SOURCE RECORDS Block Start

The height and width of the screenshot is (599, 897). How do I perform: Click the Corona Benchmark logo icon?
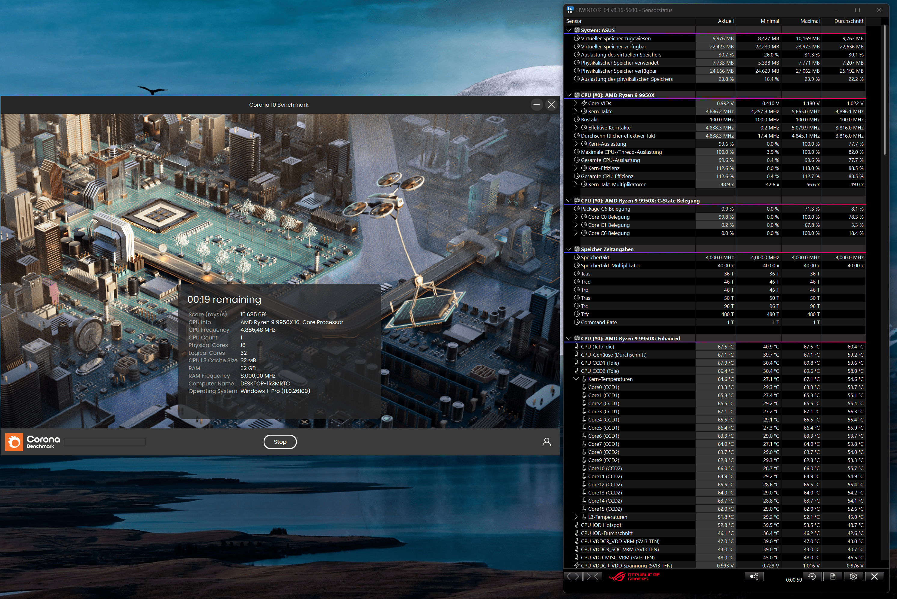(14, 442)
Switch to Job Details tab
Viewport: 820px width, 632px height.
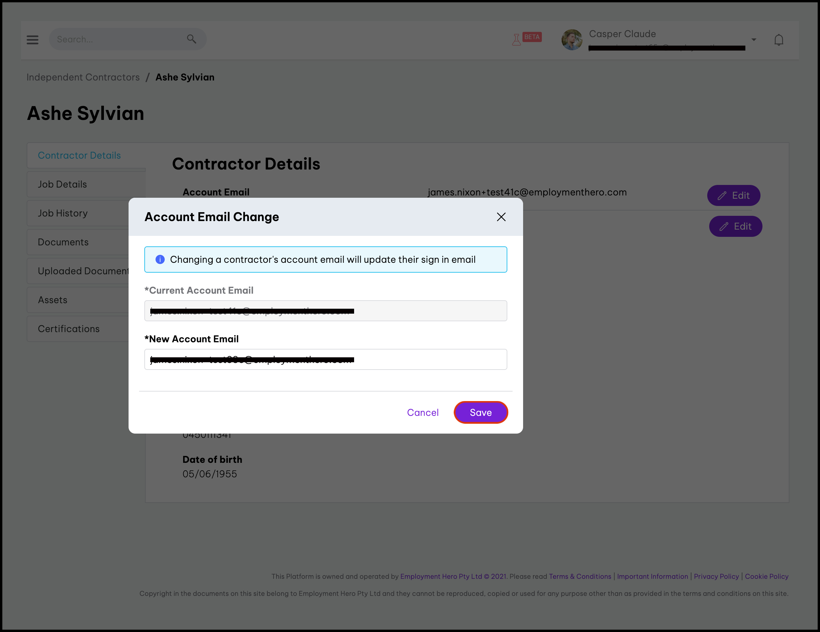[62, 184]
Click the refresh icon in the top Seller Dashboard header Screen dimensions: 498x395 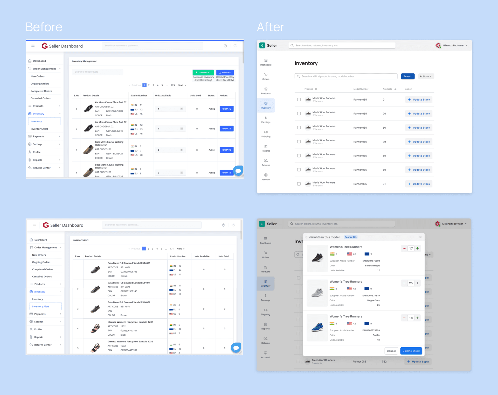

SOURCE RECORDS Block End

ABOUT THIS TASK — Copy out all the entries precisely. No images.

SOLUTION BELOW —
The height and width of the screenshot is (599, 897). How do I perform: Click the Corona Benchmark logo icon?
(14, 442)
Switch to Job Details tab
Viewport: 820px width, 632px height.
[62, 184]
Click the refresh icon in the top Seller Dashboard header Screen dimensions: 498x395 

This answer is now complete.